The important lesson here isn’t that every diagnostics company should prioritize data licensing or real-world evidence as a primary revenue stream. But even when data monetization is not the vertical, the flywheel still matters: each test generates data that can be reused to improve products, strengthen clinical evidence, inform guidelines, or unlock new use cases over time. Companies that design their labs, data infrastructure, and analytics with that reuse in mind create optionality that compounds well beyond the initial assay. Visualizing this kind of math early is a useful discipline when making capital allocation decisions around compute, data generation and hiring.
Geographic Asymmetry
From a European perspective, the geographic reality is hard to ignore. Any diagnostics company that aspires to matter at scale eventually has to win in the U.S. market since that’s where the commercial center of gravity remains. It’s initially hard to, for example, out-hire US teams in Austin or San Carlos, but I do see a growing number of European founders who are crazy enough to try.
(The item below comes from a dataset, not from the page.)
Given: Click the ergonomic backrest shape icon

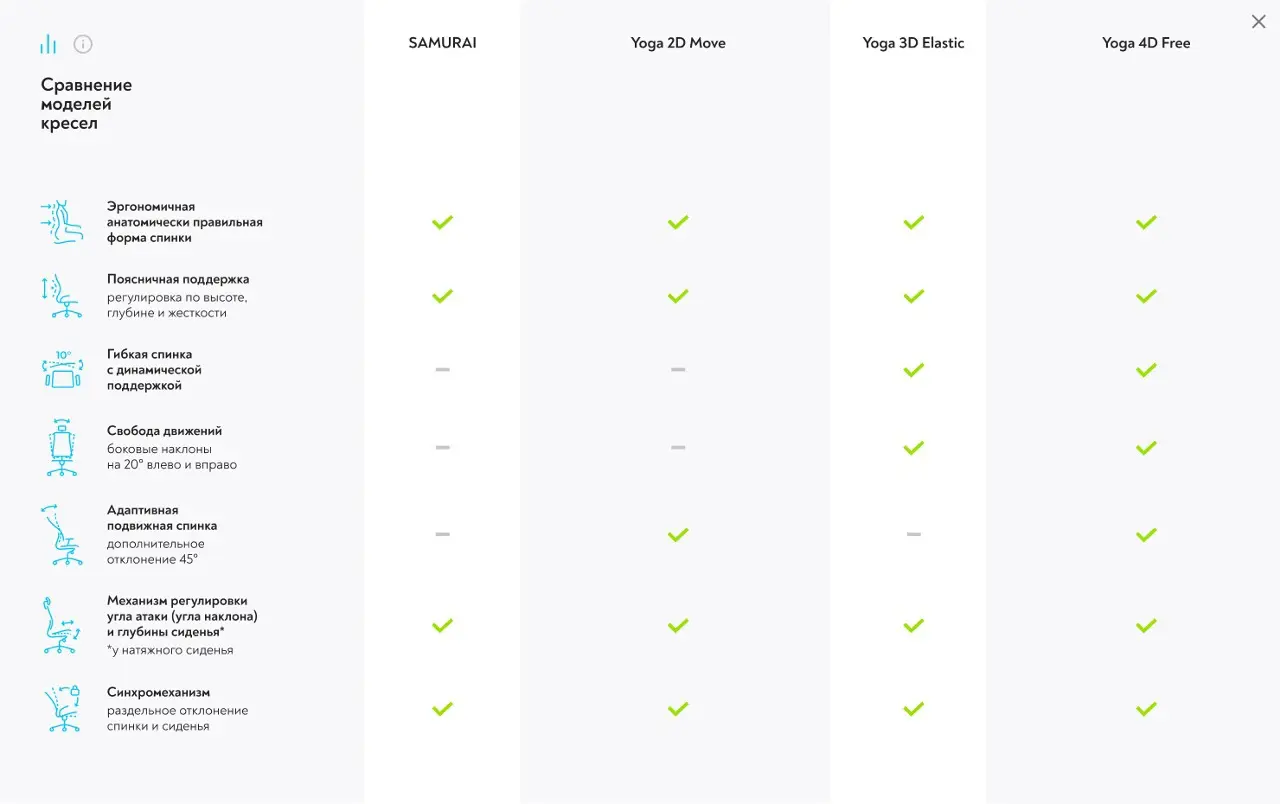Looking at the screenshot, I should [x=61, y=222].
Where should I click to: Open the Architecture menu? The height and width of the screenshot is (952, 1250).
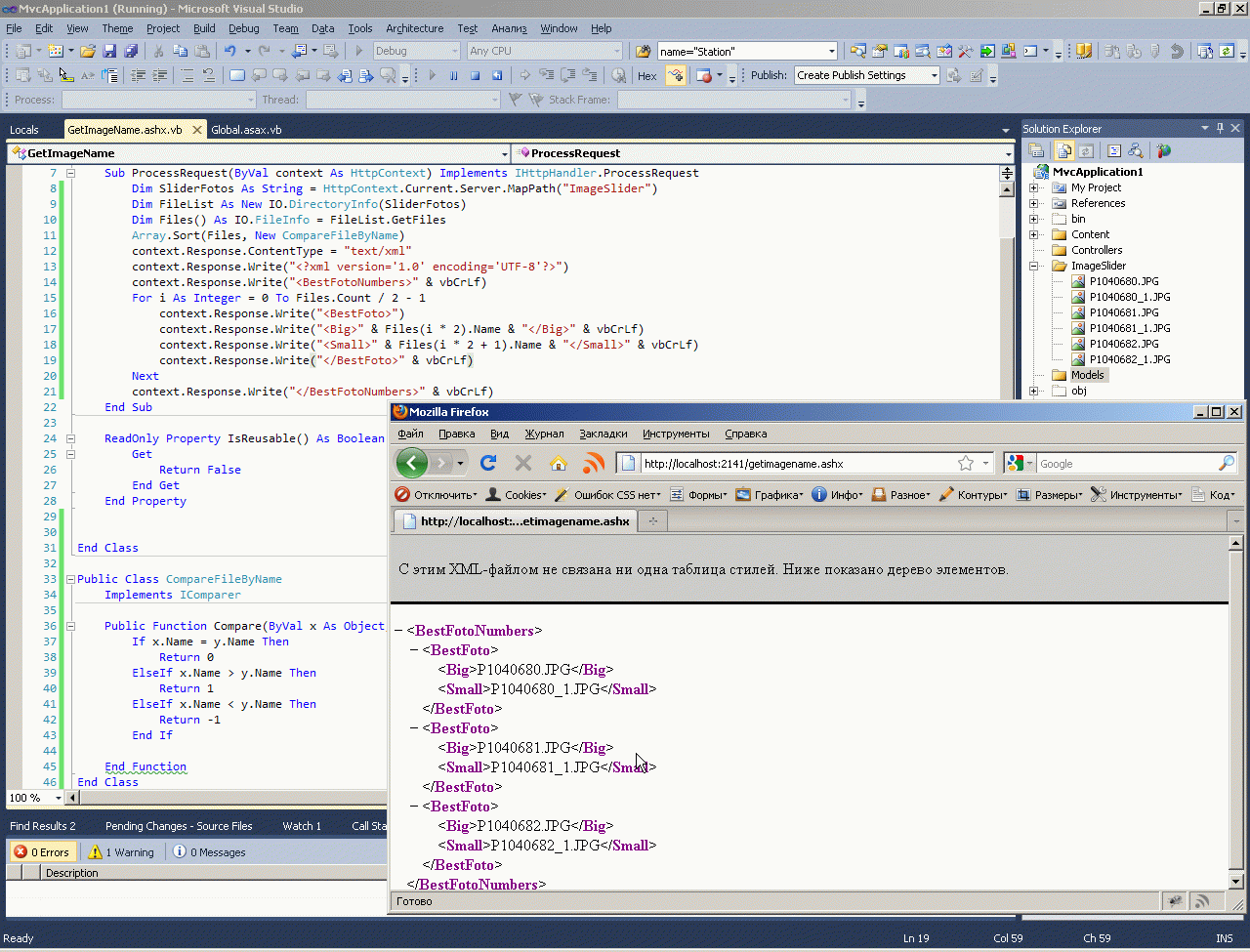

The usual justification for backing European founders is that they start deeper on the technical stack. Some of that is undoubtedly cope. But there are European teams beginning with genuinely hard, non-incremental problems at the measurement layer: new ways of extracting signal, novel computational approaches, or fundamentally different tradeoffs between sensitivity and cost. Some of these will line up the right combination of founder ambition, clinical wave, and platform potential plus be stubborn enough to compete directly. And it’s hard not to find that exciting.